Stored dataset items
○ ○ ○ ○ ○

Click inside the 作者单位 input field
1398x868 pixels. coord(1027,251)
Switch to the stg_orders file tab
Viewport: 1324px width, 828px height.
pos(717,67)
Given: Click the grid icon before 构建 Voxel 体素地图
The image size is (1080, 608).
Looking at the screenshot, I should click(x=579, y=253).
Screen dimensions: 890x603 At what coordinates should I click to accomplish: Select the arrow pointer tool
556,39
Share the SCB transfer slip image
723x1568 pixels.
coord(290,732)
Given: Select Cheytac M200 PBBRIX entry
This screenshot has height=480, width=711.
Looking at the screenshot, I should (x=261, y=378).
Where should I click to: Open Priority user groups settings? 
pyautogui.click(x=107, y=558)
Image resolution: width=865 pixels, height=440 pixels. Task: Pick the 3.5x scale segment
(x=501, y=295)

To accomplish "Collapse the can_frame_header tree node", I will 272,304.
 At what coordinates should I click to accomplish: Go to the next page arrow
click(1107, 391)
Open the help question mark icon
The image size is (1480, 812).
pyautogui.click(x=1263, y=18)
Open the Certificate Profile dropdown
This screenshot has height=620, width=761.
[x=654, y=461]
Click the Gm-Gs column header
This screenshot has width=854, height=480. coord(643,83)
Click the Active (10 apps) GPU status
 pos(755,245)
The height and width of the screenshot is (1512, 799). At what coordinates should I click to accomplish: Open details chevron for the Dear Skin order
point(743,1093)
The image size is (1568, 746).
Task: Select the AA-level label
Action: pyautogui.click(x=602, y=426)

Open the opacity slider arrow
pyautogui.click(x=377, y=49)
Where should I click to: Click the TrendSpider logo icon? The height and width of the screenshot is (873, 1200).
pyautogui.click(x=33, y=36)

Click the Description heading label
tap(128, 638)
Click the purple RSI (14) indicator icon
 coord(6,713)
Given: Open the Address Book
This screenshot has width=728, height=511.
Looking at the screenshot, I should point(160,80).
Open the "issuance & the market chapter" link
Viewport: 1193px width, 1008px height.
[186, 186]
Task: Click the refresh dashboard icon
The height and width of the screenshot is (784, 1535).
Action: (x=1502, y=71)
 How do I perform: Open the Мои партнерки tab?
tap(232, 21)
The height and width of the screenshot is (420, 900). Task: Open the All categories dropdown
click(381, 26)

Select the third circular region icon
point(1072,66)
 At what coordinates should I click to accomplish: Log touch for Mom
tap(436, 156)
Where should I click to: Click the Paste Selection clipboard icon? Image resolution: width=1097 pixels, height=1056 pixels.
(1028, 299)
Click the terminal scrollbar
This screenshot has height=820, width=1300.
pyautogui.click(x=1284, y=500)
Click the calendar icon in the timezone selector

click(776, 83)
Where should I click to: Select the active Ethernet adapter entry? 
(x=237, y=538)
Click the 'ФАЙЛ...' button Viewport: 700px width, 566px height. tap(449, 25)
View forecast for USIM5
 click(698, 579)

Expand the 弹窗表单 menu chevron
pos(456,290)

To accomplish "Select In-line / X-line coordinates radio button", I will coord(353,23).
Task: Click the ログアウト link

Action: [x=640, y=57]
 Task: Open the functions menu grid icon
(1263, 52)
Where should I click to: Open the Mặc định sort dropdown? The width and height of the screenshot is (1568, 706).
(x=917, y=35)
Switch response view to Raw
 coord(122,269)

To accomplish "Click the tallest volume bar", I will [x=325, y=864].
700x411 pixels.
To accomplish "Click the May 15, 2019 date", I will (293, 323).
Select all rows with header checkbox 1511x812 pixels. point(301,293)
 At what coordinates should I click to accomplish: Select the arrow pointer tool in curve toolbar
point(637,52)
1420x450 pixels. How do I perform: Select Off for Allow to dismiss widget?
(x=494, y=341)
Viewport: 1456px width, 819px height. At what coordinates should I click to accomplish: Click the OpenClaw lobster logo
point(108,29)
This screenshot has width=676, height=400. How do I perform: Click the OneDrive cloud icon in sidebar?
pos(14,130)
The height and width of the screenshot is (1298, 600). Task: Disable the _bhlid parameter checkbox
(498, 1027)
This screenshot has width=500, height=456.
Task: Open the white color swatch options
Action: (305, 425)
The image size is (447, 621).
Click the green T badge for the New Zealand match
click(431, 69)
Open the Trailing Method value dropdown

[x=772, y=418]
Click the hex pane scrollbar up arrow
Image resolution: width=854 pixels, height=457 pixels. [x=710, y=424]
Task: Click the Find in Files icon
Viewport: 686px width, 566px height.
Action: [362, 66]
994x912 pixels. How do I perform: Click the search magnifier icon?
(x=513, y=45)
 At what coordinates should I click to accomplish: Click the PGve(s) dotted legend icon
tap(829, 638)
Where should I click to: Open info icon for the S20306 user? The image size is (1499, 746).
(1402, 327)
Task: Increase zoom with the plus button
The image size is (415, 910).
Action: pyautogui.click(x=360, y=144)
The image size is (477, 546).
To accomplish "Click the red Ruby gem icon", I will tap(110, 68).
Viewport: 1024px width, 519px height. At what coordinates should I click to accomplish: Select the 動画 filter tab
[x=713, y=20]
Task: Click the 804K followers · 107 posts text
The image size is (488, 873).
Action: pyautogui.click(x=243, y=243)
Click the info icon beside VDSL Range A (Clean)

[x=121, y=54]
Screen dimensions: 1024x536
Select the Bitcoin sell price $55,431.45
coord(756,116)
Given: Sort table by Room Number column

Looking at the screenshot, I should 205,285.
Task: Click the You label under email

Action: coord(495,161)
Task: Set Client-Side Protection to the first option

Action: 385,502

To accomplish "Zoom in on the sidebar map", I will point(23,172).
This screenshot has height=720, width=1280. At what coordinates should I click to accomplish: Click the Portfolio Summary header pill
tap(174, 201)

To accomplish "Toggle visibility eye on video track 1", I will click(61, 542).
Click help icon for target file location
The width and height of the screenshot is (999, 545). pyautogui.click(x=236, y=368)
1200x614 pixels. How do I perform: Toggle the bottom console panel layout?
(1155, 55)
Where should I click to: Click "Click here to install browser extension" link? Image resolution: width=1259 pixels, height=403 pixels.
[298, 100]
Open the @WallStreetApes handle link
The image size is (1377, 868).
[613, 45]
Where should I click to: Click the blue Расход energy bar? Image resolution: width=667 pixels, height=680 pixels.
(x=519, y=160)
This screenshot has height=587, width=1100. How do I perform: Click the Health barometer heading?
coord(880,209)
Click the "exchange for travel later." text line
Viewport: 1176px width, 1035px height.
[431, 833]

○ ○ ○ ○ ○

= Assigned task =
All records must be repeated exactly, with none skipped.

= Reply =
Click inside the 作者单位 input field
1398x868 pixels. coord(1027,251)
Switch to the stg_orders file tab
Viewport: 1324px width, 828px height.
pos(717,67)
Given: Click the grid icon before 构建 Voxel 体素地图
The image size is (1080, 608).
Looking at the screenshot, I should click(x=579, y=253).
Screen dimensions: 890x603 At what coordinates should I click to accomplish: Select the arrow pointer tool
556,39
Share the SCB transfer slip image
723x1568 pixels.
coord(290,732)
Given: Select Cheytac M200 PBBRIX entry
This screenshot has height=480, width=711.
Looking at the screenshot, I should (x=261, y=378).
Where should I click to: Open Priority user groups settings? 
pyautogui.click(x=107, y=558)
Image resolution: width=865 pixels, height=440 pixels. Task: Pick the 3.5x scale segment
(x=501, y=295)

To accomplish "Collapse the can_frame_header tree node", I will 272,304.
 At what coordinates should I click to accomplish: Go to the next page arrow
click(1107, 391)
Open the help question mark icon
The image size is (1480, 812).
pyautogui.click(x=1263, y=18)
Open the Certificate Profile dropdown
This screenshot has height=620, width=761.
[x=654, y=461]
Click the Gm-Gs column header
This screenshot has width=854, height=480. coord(643,83)
Click the Active (10 apps) GPU status
 pos(755,245)
The height and width of the screenshot is (1512, 799). At what coordinates should I click to accomplish: Open details chevron for the Dear Skin order
point(743,1093)
The image size is (1568, 746).
Task: Select the AA-level label
Action: pyautogui.click(x=602, y=426)

Open the opacity slider arrow
pyautogui.click(x=377, y=49)
Where should I click to: Click the TrendSpider logo icon? The height and width of the screenshot is (873, 1200).
pyautogui.click(x=33, y=36)

Click the Description heading label
tap(128, 638)
Click the purple RSI (14) indicator icon
 coord(6,713)
Given: Open the Address Book
This screenshot has width=728, height=511.
Looking at the screenshot, I should point(160,80).
Open the "issuance & the market chapter" link
Viewport: 1193px width, 1008px height.
[186, 186]
Task: Click the refresh dashboard icon
The height and width of the screenshot is (784, 1535).
Action: (x=1502, y=71)
 How do I perform: Open the Мои партнерки tab?
tap(232, 21)
The height and width of the screenshot is (420, 900). Task: Open the All categories dropdown
click(381, 26)

Select the third circular region icon
point(1072,66)
 At what coordinates should I click to accomplish: Log touch for Mom
tap(436, 156)
Where should I click to: Click the Paste Selection clipboard icon? Image resolution: width=1097 pixels, height=1056 pixels.
(1028, 299)
Click the terminal scrollbar
This screenshot has height=820, width=1300.
pyautogui.click(x=1284, y=500)
Click the calendar icon in the timezone selector

click(776, 83)
Where should I click to: Select the active Ethernet adapter entry? 
(x=237, y=538)
Click the 'ФАЙЛ...' button Viewport: 700px width, 566px height. tap(449, 25)
View forecast for USIM5
 click(698, 579)

Expand the 弹窗表单 menu chevron
pos(456,290)

To accomplish "Select In-line / X-line coordinates radio button", I will coord(353,23).
Task: Click the ログアウト link

Action: [x=640, y=57]
 Task: Open the functions menu grid icon
(1263, 52)
Where should I click to: Open the Mặc định sort dropdown? The width and height of the screenshot is (1568, 706).
(x=917, y=35)
Switch response view to Raw
 coord(122,269)

To accomplish "Click the tallest volume bar", I will [x=325, y=864].
700x411 pixels.
To accomplish "Click the May 15, 2019 date", I will (293, 323).
Select all rows with header checkbox 1511x812 pixels. point(301,293)
 At what coordinates should I click to accomplish: Select the arrow pointer tool in curve toolbar
point(637,52)
1420x450 pixels. How do I perform: Select Off for Allow to dismiss widget?
(x=494, y=341)
Viewport: 1456px width, 819px height. At what coordinates should I click to accomplish: Click the OpenClaw lobster logo
point(108,29)
This screenshot has width=676, height=400. How do I perform: Click the OneDrive cloud icon in sidebar?
pos(14,130)
The height and width of the screenshot is (1298, 600). Task: Disable the _bhlid parameter checkbox
(498, 1027)
This screenshot has width=500, height=456.
Task: Open the white color swatch options
Action: (305, 425)
The image size is (447, 621).
Click the green T badge for the New Zealand match
click(431, 69)
Open the Trailing Method value dropdown

[x=772, y=418]
Click the hex pane scrollbar up arrow
Image resolution: width=854 pixels, height=457 pixels. [x=710, y=424]
Task: Click the Find in Files icon
Viewport: 686px width, 566px height.
Action: [362, 66]
994x912 pixels. How do I perform: Click the search magnifier icon?
(x=513, y=45)
 At what coordinates should I click to accomplish: Click the PGve(s) dotted legend icon
tap(829, 638)
Where should I click to: Open info icon for the S20306 user? The image size is (1499, 746).
(1402, 327)
Task: Increase zoom with the plus button
The image size is (415, 910).
Action: pyautogui.click(x=360, y=144)
The image size is (477, 546).
To accomplish "Click the red Ruby gem icon", I will tap(110, 68).
Viewport: 1024px width, 519px height. At what coordinates should I click to accomplish: Select the 動画 filter tab
[x=713, y=20]
Task: Click the 804K followers · 107 posts text
The image size is (488, 873).
Action: pyautogui.click(x=243, y=243)
Click the info icon beside VDSL Range A (Clean)

[x=121, y=54]
Screen dimensions: 1024x536
Select the Bitcoin sell price $55,431.45
coord(756,116)
Given: Sort table by Room Number column

Looking at the screenshot, I should 205,285.
Task: Click the You label under email

Action: coord(495,161)
Task: Set Client-Side Protection to the first option

Action: 385,502

To accomplish "Zoom in on the sidebar map", I will point(23,172).
This screenshot has height=720, width=1280. At what coordinates should I click to accomplish: Click the Portfolio Summary header pill
tap(174, 201)

To accomplish "Toggle visibility eye on video track 1", I will click(61, 542).
Click help icon for target file location
The width and height of the screenshot is (999, 545). pyautogui.click(x=236, y=368)
1200x614 pixels. How do I perform: Toggle the bottom console panel layout?
(1155, 55)
Where should I click to: Click "Click here to install browser extension" link? Image resolution: width=1259 pixels, height=403 pixels.
[298, 100]
Open the @WallStreetApes handle link
The image size is (1377, 868).
[613, 45]
Where should I click to: Click the blue Расход energy bar? Image resolution: width=667 pixels, height=680 pixels.
(x=519, y=160)
This screenshot has height=587, width=1100. How do I perform: Click the Health barometer heading?
coord(880,209)
Click the "exchange for travel later." text line
Viewport: 1176px width, 1035px height.
[431, 833]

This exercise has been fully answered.